Data: 2004-05-24 22:20:52
Temat: Re: Toksyczny związek
Od: "Hubert " <h...@g...SKASUJ-TO.pl>
Pokaż wszystkie nagłówki
Johnson <j...@g...pl.nospam> napisał(a):
> Użytkownik "Vicky" <b...@a...pl> napisał w wiadomości
> news:c8s9dt$c08$1@nemesis.news.tpi.pl...
> > Więc się zastanów na spokojnie.
> > Bo jeśli nawet nie chcesz z nią o tym rozmawiać to w jaki sposób chcesz
> > cokolwiek zmienić?
> > W takich sytuacjach sprawę należy stawiać jasno - o ile jeszcze zależy Ci
> na
> > tym związku.
> > To jak ona to przyjmie i czy będzie chciała coś z tym zrobić to już
> > następny temat,
> > ale skąd wiesz że ona ma jakiekolwiek pojęcię o tym co Ty czujesz ?
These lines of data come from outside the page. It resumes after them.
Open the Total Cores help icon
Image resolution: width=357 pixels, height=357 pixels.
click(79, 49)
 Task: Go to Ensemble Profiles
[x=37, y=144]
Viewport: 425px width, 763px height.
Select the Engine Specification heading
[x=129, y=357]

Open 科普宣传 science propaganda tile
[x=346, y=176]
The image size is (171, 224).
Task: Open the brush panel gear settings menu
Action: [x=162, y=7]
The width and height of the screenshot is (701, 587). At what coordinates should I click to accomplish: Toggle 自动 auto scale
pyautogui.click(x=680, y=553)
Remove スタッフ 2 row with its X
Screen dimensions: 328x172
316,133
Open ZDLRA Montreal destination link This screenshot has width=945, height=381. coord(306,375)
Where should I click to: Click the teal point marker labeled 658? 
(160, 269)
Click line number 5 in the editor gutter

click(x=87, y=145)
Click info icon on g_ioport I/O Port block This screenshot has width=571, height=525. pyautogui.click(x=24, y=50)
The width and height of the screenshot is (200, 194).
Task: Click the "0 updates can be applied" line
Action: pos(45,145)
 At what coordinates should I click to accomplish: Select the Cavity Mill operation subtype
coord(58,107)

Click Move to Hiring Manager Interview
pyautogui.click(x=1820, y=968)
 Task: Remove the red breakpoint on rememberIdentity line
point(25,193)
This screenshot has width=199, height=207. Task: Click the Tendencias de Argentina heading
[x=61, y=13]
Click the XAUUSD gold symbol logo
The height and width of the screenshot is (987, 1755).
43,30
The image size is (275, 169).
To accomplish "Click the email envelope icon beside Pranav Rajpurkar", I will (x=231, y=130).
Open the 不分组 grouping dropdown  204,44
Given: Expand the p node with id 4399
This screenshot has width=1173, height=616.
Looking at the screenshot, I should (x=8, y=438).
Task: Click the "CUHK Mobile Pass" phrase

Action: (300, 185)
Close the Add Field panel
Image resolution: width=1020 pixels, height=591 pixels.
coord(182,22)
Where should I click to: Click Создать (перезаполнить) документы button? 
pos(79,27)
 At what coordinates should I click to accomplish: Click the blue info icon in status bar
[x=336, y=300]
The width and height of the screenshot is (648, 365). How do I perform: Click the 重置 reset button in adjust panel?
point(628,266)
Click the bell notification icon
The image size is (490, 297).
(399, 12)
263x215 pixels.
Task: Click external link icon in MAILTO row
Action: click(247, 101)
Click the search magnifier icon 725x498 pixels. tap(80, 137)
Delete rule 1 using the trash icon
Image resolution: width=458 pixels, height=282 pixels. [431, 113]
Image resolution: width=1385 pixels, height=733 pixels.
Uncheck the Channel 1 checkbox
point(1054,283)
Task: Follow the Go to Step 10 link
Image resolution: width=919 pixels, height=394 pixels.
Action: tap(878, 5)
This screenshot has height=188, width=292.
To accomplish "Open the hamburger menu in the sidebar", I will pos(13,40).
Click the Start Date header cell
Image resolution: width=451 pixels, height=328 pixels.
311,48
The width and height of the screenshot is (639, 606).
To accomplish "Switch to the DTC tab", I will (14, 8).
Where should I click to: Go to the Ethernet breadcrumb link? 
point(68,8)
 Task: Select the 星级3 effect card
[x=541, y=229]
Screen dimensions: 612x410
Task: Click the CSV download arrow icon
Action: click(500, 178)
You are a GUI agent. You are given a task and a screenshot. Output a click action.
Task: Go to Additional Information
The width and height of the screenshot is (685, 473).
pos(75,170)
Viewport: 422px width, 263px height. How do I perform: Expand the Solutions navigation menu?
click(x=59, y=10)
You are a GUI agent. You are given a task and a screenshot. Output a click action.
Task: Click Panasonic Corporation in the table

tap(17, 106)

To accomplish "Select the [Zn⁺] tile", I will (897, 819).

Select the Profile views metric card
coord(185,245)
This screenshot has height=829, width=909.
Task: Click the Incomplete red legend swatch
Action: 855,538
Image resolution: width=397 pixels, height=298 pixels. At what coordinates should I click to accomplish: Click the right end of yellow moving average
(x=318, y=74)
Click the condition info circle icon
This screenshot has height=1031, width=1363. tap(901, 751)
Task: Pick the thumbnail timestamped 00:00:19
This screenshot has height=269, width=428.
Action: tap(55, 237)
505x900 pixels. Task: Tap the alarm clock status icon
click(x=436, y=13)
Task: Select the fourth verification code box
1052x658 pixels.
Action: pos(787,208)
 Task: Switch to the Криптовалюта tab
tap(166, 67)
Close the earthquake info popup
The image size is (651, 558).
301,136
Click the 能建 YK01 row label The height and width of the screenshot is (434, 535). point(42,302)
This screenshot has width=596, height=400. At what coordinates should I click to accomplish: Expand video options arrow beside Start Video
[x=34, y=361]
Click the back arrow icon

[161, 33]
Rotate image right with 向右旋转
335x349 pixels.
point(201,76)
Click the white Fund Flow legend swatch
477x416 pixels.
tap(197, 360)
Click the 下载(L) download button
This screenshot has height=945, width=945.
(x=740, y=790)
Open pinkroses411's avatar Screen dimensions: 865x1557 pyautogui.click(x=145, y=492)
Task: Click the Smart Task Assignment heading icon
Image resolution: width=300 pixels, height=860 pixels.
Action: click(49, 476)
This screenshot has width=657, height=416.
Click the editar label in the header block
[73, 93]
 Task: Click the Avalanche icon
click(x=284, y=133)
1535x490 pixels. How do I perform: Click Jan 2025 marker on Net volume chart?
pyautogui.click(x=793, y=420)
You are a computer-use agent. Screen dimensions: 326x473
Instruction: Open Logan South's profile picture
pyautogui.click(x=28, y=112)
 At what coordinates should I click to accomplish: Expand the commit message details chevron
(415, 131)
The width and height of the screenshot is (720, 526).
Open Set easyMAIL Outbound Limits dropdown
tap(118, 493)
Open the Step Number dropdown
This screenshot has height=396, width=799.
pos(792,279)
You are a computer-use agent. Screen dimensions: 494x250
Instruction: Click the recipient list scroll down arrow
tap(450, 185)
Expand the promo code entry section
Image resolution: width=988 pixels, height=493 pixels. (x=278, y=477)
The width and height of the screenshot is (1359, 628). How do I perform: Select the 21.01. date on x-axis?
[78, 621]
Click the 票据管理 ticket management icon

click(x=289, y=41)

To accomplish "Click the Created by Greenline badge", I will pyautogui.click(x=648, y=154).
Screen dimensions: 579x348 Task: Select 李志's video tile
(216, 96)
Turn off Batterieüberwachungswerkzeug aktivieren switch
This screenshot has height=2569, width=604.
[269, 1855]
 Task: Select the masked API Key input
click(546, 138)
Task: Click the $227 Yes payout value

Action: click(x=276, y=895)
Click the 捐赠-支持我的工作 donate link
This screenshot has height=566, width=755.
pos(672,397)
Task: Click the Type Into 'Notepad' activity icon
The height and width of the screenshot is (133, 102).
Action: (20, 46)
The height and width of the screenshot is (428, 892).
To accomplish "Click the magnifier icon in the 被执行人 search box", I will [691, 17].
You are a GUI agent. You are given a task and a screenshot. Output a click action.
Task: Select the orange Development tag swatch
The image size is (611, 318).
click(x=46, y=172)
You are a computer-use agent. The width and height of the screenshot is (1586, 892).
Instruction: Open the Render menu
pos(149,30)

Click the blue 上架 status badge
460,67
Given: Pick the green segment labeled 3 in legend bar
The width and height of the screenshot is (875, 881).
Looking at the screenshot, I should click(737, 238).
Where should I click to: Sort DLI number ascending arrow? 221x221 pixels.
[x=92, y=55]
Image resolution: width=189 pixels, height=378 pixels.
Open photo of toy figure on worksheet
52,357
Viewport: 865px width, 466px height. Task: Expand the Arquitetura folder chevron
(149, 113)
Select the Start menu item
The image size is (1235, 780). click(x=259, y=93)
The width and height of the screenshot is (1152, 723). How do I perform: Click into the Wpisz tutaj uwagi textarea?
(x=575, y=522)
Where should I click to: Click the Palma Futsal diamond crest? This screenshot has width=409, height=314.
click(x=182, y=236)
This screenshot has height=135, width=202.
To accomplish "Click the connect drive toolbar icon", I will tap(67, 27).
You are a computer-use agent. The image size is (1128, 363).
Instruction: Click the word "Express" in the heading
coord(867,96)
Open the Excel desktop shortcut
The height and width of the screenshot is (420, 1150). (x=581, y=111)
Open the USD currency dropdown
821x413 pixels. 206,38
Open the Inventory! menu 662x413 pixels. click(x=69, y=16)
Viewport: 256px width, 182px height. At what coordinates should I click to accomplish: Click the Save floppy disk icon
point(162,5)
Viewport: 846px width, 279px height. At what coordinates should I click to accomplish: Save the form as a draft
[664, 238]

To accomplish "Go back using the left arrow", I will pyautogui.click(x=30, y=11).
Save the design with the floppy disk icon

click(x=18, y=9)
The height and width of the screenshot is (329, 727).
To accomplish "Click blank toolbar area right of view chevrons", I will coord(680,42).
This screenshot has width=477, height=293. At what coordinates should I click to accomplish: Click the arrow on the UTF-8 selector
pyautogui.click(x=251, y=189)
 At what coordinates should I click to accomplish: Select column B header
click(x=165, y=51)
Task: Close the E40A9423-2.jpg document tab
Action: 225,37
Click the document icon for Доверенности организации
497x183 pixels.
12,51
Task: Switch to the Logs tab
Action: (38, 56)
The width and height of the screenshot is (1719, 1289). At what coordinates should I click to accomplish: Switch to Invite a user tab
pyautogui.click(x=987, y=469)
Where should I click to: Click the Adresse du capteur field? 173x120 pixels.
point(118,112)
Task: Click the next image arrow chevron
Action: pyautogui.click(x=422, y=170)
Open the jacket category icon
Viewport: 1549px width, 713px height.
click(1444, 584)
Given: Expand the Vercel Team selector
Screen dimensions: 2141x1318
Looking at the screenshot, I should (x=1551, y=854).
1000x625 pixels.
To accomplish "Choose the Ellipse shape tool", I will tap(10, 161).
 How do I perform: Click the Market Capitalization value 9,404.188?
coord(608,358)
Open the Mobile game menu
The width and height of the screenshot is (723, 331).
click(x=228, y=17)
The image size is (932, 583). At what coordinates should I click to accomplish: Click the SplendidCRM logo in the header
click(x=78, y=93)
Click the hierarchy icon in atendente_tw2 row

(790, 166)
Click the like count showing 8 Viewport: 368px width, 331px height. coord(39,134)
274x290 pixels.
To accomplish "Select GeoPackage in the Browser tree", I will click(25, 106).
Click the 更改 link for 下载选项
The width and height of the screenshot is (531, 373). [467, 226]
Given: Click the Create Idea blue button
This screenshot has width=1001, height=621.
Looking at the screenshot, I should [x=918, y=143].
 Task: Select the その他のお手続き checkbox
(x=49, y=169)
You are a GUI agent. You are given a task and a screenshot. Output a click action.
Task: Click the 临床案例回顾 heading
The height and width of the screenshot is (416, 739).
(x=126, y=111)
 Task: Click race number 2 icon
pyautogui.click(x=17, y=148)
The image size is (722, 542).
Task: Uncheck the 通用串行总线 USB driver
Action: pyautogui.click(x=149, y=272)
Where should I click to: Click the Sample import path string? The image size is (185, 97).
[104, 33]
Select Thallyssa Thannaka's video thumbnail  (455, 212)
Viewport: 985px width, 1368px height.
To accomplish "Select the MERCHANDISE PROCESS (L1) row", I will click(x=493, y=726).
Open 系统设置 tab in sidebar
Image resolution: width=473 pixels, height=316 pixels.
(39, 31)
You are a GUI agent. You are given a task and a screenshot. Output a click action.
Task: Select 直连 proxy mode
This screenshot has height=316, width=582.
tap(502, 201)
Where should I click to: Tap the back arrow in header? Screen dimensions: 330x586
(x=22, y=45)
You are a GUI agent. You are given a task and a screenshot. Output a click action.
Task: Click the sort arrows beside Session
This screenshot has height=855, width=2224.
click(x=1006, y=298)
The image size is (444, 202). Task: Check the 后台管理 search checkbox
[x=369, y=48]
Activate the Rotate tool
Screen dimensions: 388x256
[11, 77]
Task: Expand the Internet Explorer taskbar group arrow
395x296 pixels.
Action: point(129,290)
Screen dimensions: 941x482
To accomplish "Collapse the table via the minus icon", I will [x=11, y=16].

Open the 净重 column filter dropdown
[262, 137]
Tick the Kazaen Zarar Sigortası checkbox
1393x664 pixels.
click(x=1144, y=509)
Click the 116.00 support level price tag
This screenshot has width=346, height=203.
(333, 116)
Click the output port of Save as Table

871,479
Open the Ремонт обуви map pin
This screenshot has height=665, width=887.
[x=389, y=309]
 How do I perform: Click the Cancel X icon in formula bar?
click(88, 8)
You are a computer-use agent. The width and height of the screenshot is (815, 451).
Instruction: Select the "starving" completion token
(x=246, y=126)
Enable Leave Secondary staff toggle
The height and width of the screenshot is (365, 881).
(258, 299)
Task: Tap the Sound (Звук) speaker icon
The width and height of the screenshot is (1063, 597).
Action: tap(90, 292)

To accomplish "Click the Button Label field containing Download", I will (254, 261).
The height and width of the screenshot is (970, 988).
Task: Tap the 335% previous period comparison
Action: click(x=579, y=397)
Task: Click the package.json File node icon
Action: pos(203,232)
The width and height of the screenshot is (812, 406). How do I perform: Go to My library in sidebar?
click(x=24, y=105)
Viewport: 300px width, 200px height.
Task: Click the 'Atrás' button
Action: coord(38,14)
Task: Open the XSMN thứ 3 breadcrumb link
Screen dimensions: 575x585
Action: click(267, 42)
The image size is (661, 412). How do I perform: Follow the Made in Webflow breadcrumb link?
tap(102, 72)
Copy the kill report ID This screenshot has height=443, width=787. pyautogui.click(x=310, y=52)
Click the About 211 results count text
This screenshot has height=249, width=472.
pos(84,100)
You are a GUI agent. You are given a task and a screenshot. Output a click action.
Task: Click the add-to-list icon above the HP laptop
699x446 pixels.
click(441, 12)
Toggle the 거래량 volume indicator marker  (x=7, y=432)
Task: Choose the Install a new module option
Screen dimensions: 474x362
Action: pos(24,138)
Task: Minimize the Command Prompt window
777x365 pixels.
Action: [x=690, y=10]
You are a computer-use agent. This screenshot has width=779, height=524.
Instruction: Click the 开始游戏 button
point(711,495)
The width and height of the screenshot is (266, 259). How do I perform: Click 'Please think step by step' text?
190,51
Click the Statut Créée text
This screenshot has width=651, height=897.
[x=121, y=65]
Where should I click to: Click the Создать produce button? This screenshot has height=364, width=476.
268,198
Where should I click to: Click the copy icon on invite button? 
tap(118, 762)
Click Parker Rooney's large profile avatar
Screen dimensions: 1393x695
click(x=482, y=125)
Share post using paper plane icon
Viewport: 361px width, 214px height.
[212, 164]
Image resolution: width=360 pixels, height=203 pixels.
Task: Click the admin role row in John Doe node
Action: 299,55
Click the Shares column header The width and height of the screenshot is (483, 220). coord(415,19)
> > Może ona uważa że wszystko jest w porządalku ? :))
> >
> > Piszesz że z wielu rzeczy byłbyś w stanie zrezygnować, ale nie możesz
> > rezygnować z
> > wszystkiego.
> > Im więcej dajesz z siebie - tym więcej od Ciebie oczekują
> > Może czas się odezwać i powiedzieć "dość" - mówiłeś to już kiedyś?
> >
> > Pozdrawiam
> > Vicky
> >
>
> Po pierwsze z psychologiem skończyłem, bo to była czysta strata czasu.
> Mówiła mi same oczywiste rzeczy, o których już wiedziałem.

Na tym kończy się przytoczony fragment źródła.